Généralisation de la scolarisation

La généralisation de la scolarisation est un défi à relever. La question est toujours d’actualité en vue de mettre un terme à l’analphabétisme qui handicape le développement de notre socièté. Dans ce sens, le ministre de l’Education nationale, Abdallâh Saâf a procédé, lundi dernier à Rabat, au lancement d’une opération de mobilisation sociale pour le soutien de la scolarisation.
Lors de la séance d’ouverture de cette manifestation, le ministre a estimé que le rêve de la généralisation de la scolarisation, caressé depuis 40 ans, devra être atteint dès la prochaine année scolaire. Et de souligner que pour concrétiser cet objectif, le gouvernement a pris plusieurs mesures visant à porter le nombre des élèves inscrits au primaire à 4.686.000 et à réaliser un taux 94 % de scolarisation pour les enfants âgés entre 6 à 11 ans. Et d’ajouter que 2.746 classes supplémentaires seront ouvertes au niveau du primaire et plus de 6.900 instituteurs seront affectés au début de la prochaine rentrée scolaire.

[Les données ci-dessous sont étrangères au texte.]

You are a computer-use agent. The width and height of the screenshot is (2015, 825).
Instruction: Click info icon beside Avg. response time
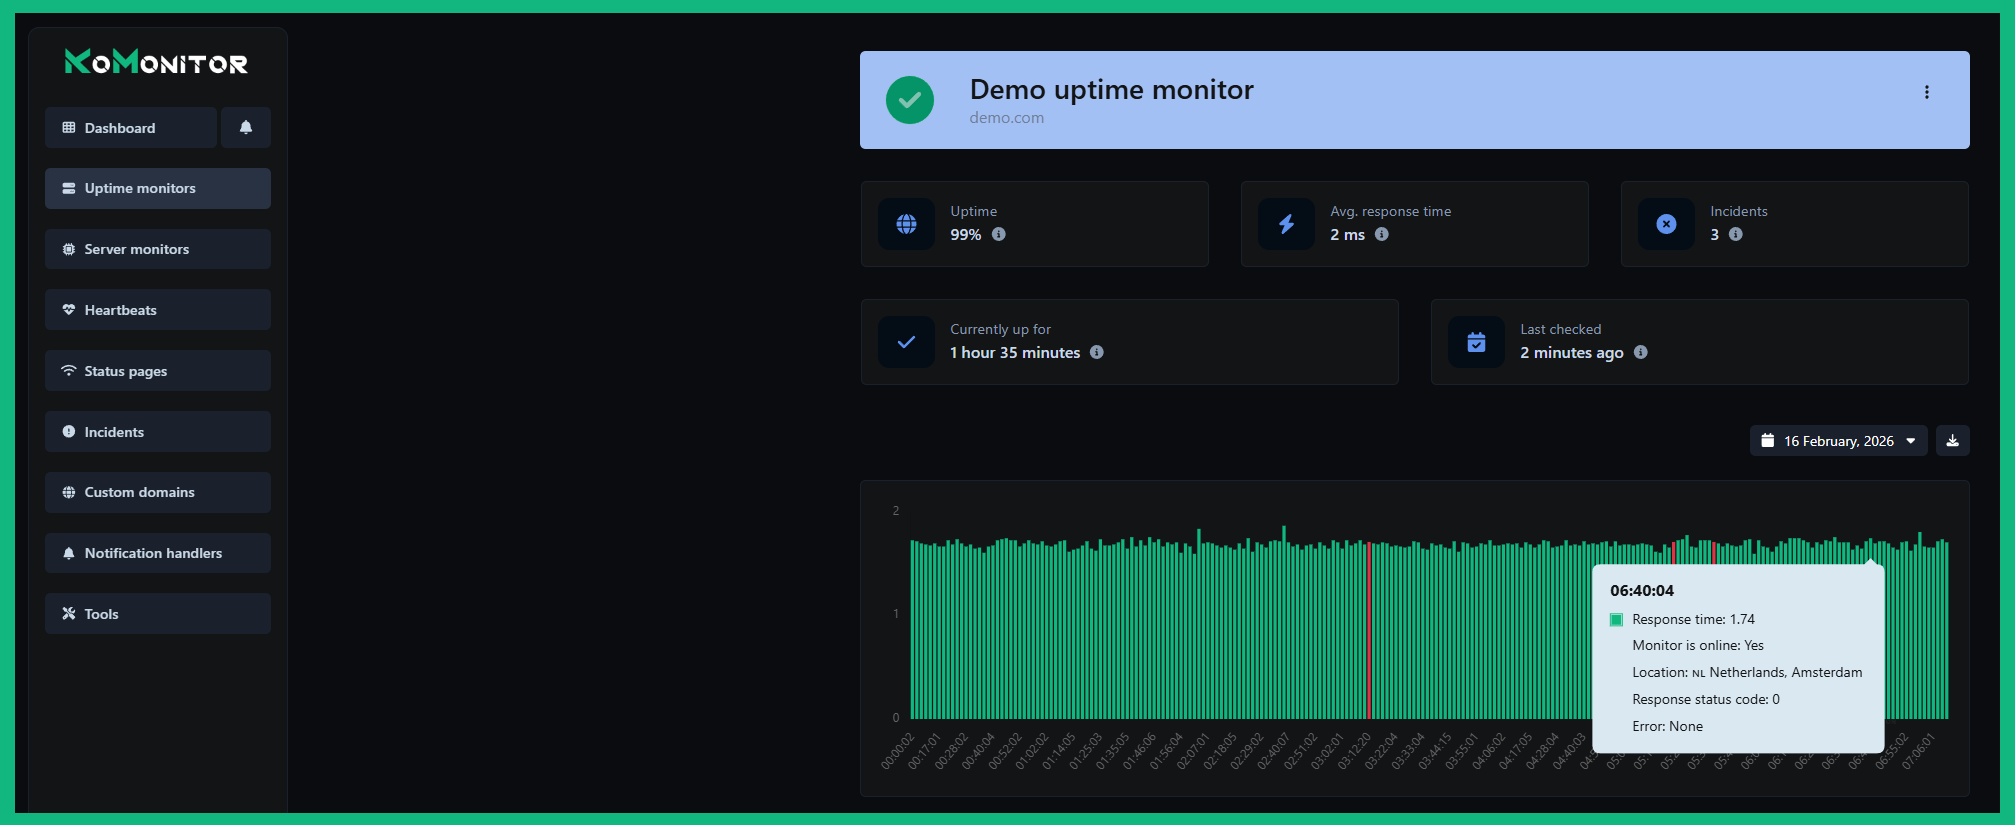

M. Saâf a également précisé que selon les indicateurs enregistrés entre 1997 et 2001, le taux de scolarité chez les enfants âgés de six ans est passé de 37 à 91 %, tandis que chez la tranche d’âge 6-11 ans, ce pourcentage est passé de 68 à 90 %.
Pour les enfants âgés de 9 à 11 ans, n’ayant jamais fréquenté l’école, ou encore ceux, ayant abandonné leurs études au niveau du primaire, un programme de rattrapage dans l’enseignement non formel a été lancé dans toutes les délégations du ministère de l’Education nationale. Ce programme s’inscrit dans le cadre des mécanismes d’accompagnement visant la généralisation de la scolarisation. Au cours de l’année scolaire en cours, le programme en question ambitionne d’intégrer pas moins de 130.000 enfants.
Le ministre de l’Education nationale a également mis l’accent, à cette occasion, sur la coordination entre les services de son département et les différents intervenants dans ce domaine, surtout avec la société civile, pour s’assurer une plus grande mobilisation sociale et une efficacité plus grande dans les régions prioritaires.
La mission est noble. Elle nécessite l’implication des différentes parties et la mobilisation des moyens nécessaires ainsi qu’une gestion rationnelle des ressources humaines. Pour ce dernier volet, il est à souligner que les programmes lancés pour la lutte contre l’analphabétisme, notamment dans le monde rural, n’ont pas donné les résultats attendus. Et pour cause. L’affectation des instituteurs vacataires dans des contrées lointaines sans tenir compte de leurs connaissances de la région et de ses traditions se répercute négativement sur leur rendement. On n’imagine mal comment un instituteur issu de Derb Ghallef pourrait donner des cours de lutte contre l’analphabétisme à une femme, âgée de 55 ans dans le Moyen Atlas, n’articulant que sa langue maternelle.
Le problème se pose également dans certaines régions pour les enfants de sept ans. Le paradoxe est qu’on trouve un grand nombre d’instituteurs, issus de ces régions, affectés dans les grandes villes. Dans les deux cas, il y a des réclamations. Les premiers souffrent de l’éloignement alors que les seconds se plaignent du coût de la vie, élevé. Dans ce cadre, force est de constater qu’une bonne gestion des ressources humaines mettrait un terme à ce problème, ou du moins l’atténuer.